Changes With Equivalency Requests for The Joint Commission

imagesO752ZQ8RAs a result of the June 4, 2014 online announcement by The Joint Commission which identified major changes for the Statement of Condition Plan for Improvement (PFI) list, they also mentioned that beginning July 1, 2014 all equivalency requests submitted to them will be passed along to the appropriate CMS Regional Office for their approval.

What The Joint Commission did not say is CMS will not accept any equivalency requests unless it is submitted as part of the organization’s Plan of Correction. This means, hospitals will no longer be able to submit an equivalency request prior to a survey, but will only be able to submit equivalency requests after the Life Safety Code deficiency is cited in a survey report.
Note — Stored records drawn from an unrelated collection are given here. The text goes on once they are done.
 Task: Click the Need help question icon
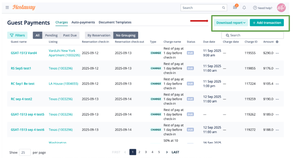tap(255, 8)
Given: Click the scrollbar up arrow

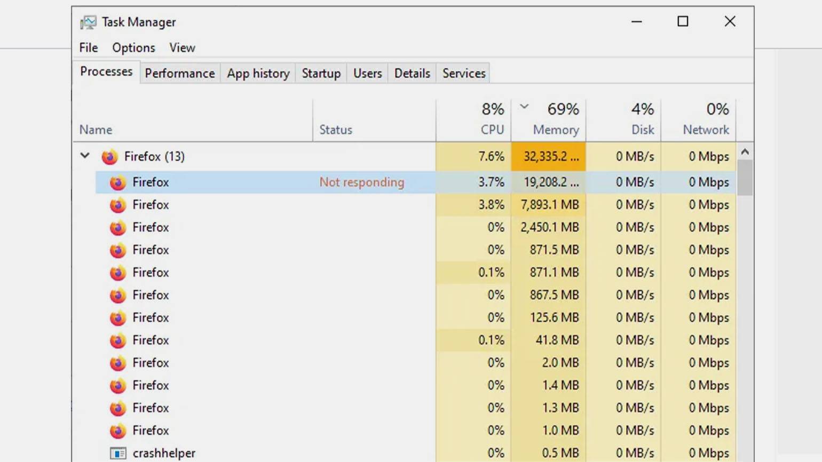Looking at the screenshot, I should (x=745, y=152).
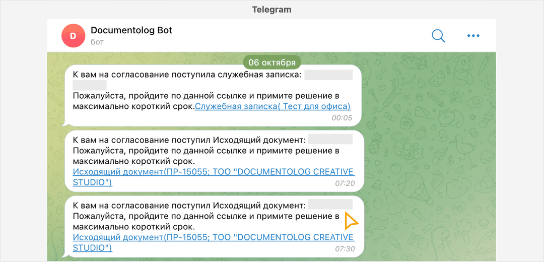Click the 00:05 timestamp on the first message

coord(342,118)
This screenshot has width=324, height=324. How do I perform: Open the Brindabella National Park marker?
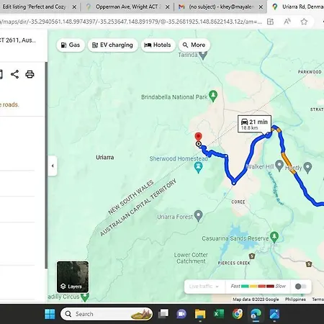213,96
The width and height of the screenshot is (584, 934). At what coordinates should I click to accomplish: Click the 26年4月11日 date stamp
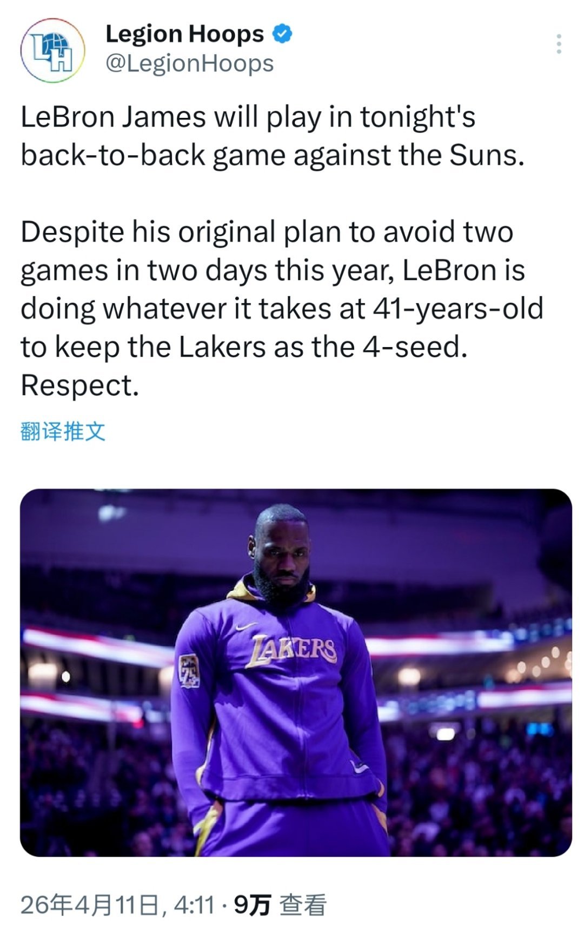point(90,905)
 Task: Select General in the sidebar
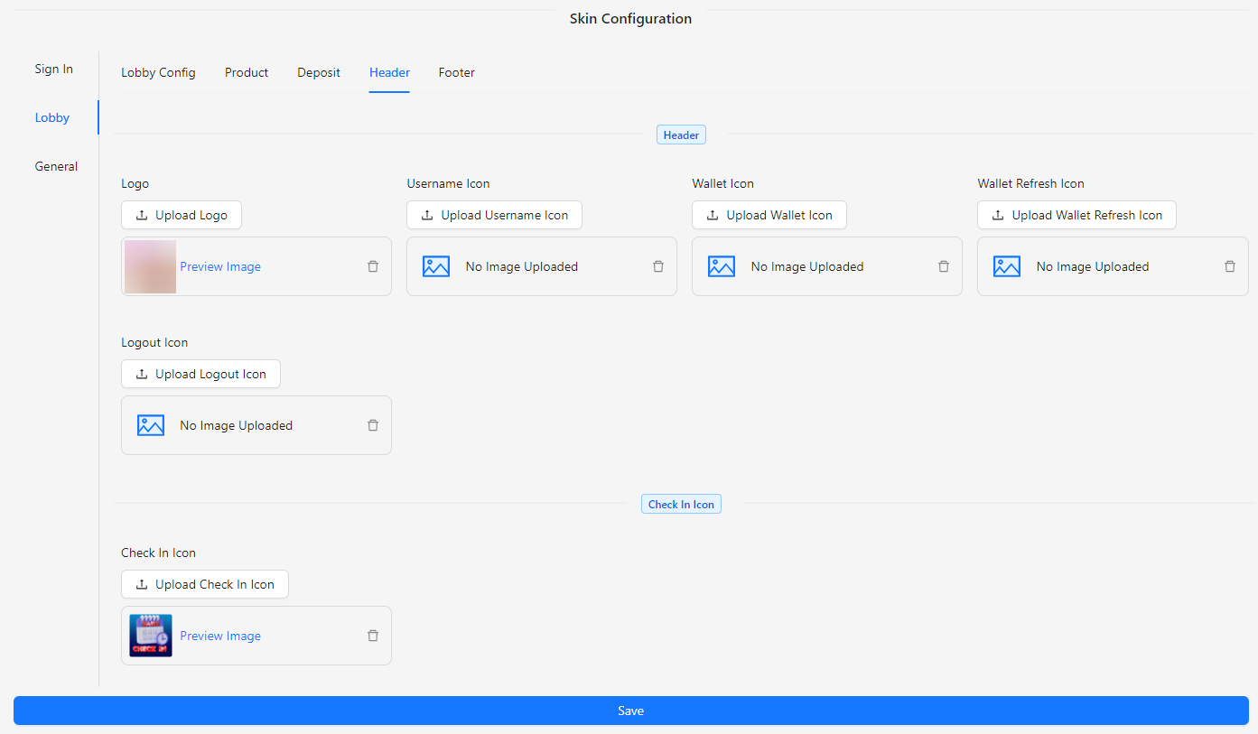pos(56,166)

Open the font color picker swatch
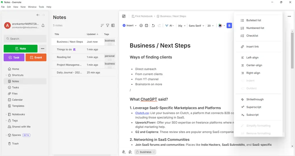(220, 26)
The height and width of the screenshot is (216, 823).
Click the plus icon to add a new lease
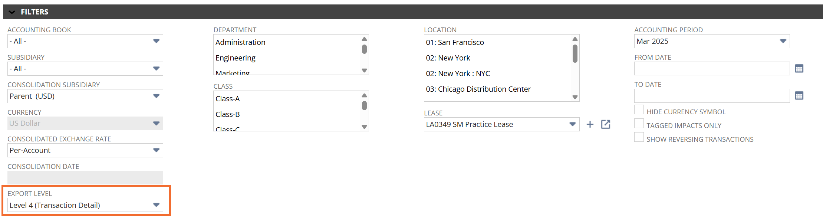[590, 124]
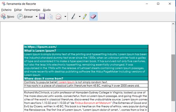Toggle the pink Eraser tool
The image size is (176, 112).
(x=93, y=16)
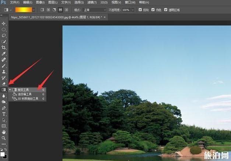This screenshot has width=231, height=161.
Task: Select the Type tool
Action: point(4,114)
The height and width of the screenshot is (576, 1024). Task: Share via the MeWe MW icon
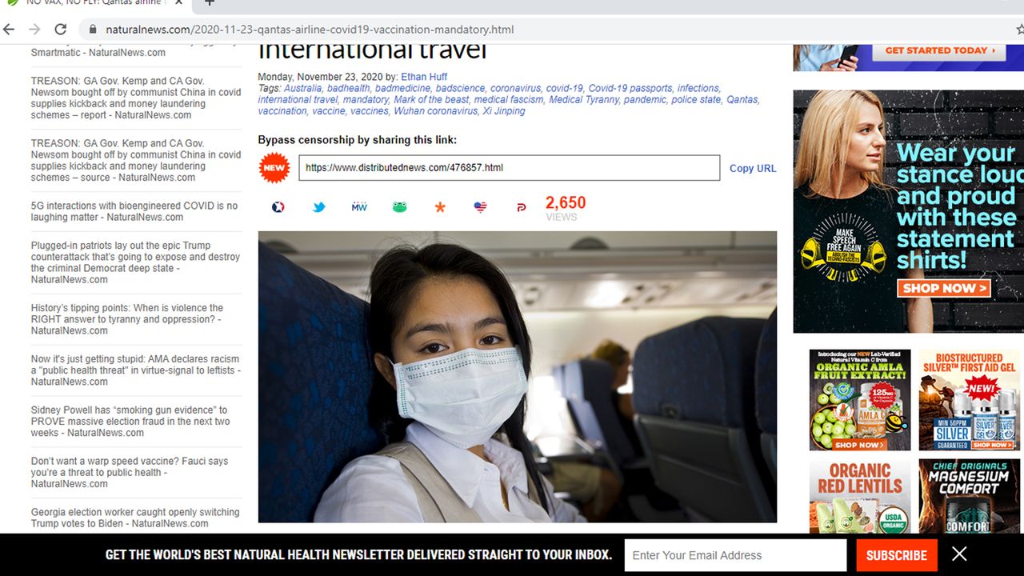tap(359, 207)
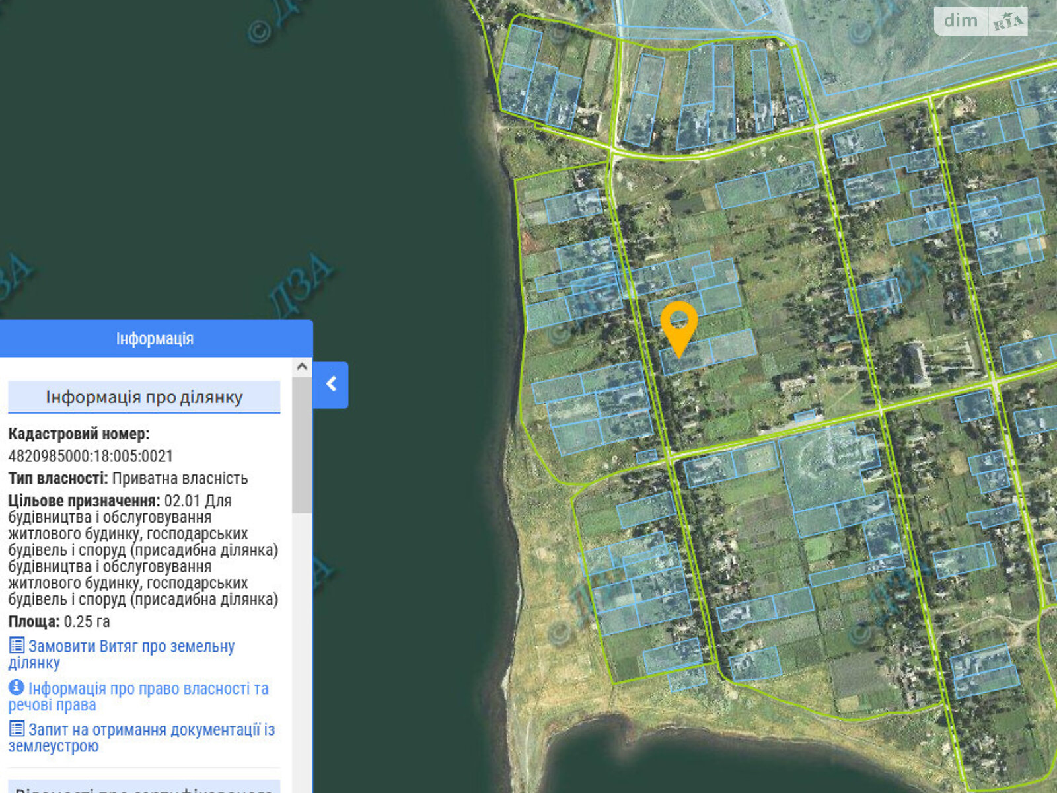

What affect will this have on hospital facility managers? I think both changes involving the PFI list and the equivalency requests has the potential for a huge impact on the overall safety of the physical environment, and it won’t be positive.

In just the two days since Joint Commission announced this change, I must have talked with or emailed with over 20 different facility managers and safety officers of Joint Commission accredited hospitals, discussing what options they have with these new changes. This has many of these individuals very concerned since two key tools are changing on how they manage their Life Safety Code deficiencies.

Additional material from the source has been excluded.